That is one of the only stories that EVER made me bawl...I do not hunt them with coon dogs. Mine is strictly calling and trapping.


----------



## Jstorm (Dec 17, 2021)

Old man digger said:


> That is one of the only stories that EVER made me bawl...I do not hunt them with coon dogs. Mine is strictly calling and trapping.


Don't know if I would want to find this movie!


----------



## ROBBYBOBBY64 (Dec 18, 2021)

Old man digger said:


> That is one of the only stories that EVER made me bawl...I do not hunt them with coon dogs. Mine is strictly calling and trapping.

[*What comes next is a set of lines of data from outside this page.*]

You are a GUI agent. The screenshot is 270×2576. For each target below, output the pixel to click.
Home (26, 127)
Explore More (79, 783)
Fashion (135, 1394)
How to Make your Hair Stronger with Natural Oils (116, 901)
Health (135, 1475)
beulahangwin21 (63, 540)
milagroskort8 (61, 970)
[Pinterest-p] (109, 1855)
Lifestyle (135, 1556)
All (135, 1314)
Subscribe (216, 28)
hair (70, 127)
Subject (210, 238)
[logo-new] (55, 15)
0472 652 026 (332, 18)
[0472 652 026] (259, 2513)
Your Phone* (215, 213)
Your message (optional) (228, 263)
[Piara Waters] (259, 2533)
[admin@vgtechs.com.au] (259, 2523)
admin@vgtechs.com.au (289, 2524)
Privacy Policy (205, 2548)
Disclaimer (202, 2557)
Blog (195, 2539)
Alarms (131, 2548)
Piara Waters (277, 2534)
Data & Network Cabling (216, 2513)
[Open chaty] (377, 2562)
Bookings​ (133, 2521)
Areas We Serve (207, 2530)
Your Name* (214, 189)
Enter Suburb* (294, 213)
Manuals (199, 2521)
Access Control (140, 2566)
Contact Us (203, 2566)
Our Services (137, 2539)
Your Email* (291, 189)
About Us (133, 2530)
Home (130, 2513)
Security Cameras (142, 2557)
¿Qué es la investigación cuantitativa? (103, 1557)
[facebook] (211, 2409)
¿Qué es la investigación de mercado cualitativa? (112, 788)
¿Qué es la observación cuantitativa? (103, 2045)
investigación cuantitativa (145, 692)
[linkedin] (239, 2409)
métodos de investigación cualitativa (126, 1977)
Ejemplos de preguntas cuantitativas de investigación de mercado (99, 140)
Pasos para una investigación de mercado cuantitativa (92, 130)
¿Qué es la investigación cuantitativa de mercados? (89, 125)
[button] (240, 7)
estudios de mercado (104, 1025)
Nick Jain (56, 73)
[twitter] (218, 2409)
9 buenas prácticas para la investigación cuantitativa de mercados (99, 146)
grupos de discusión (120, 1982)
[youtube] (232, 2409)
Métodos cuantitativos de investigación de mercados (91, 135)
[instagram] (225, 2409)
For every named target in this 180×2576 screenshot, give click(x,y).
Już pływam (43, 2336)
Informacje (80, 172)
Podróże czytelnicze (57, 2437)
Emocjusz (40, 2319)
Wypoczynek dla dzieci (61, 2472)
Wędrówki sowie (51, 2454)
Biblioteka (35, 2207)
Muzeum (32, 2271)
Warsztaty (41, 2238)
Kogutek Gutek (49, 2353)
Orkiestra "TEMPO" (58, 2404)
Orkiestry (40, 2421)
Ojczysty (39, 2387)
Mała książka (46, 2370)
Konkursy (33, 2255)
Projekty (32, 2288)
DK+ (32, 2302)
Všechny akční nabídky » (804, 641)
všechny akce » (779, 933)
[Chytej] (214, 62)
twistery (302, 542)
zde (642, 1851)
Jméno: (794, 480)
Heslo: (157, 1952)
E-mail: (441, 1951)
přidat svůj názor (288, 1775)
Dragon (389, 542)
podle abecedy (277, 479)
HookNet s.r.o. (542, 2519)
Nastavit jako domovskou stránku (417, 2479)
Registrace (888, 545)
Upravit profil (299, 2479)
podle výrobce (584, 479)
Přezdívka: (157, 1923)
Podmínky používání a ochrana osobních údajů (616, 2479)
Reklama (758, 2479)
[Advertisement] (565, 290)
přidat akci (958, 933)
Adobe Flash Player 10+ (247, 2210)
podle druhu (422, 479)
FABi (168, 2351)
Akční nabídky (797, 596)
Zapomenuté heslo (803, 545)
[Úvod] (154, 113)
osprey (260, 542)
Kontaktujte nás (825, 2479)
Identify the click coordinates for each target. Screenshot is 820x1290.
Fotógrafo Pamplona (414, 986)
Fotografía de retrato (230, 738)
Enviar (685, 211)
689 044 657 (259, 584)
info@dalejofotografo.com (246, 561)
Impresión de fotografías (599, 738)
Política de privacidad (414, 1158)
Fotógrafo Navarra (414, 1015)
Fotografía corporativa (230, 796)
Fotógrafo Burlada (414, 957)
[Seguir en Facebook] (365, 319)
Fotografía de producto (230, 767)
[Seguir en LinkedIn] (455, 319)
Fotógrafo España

Truly sad but happy ending.
ROBBYBOBBY64.


----------



## ROBBYBOBBY64 (Dec 18, 2021)

Where the Red Fern Grows - Wikipedia
					






					en.m.wikipedia.org
				



ROBBYBOBBY64.


----------



## ROBBYBOBBY64 (Dec 18, 2021)

Get the book, much better than the movie.
ROBBYBOBBY64.


----------



## ROBBYBOBBY64 (Dec 18, 2021)

Old man digger said:


> That is one of the only stories that EVER made me bawl...I do not hunt them with coon dogs. Mine is strictly calling and trapping.


Nice. Any pictures? I love dogs too!
ROBBYBOBBY64.


----------



## Jstorm (Dec 18, 2021)

ROBBYBOBBY64 said:


> Get the book, much better than the movie.
> ROBBYBOBBY64.


Thanks ROBBYBOBBY64. I will!


----------



## Old man digger (Dec 18, 2021)

ROBBYBOBBY64 said:


> Get the book, much better than the movie.
> ROBBYBOBBY64.


Thank you ROBBYBOBBY64, I will look to get a copy of the book. All the pelts have been sold. Its almost to the point that it is not worth trapping for anything anymore as the prices for fur has dropped drastically over the last few years. I live in a rural area and have seen the incidents of mange and rabies increase in the animals. Both foxes and coons and coyotes have been hit the worst and no buyers want those animals.


----------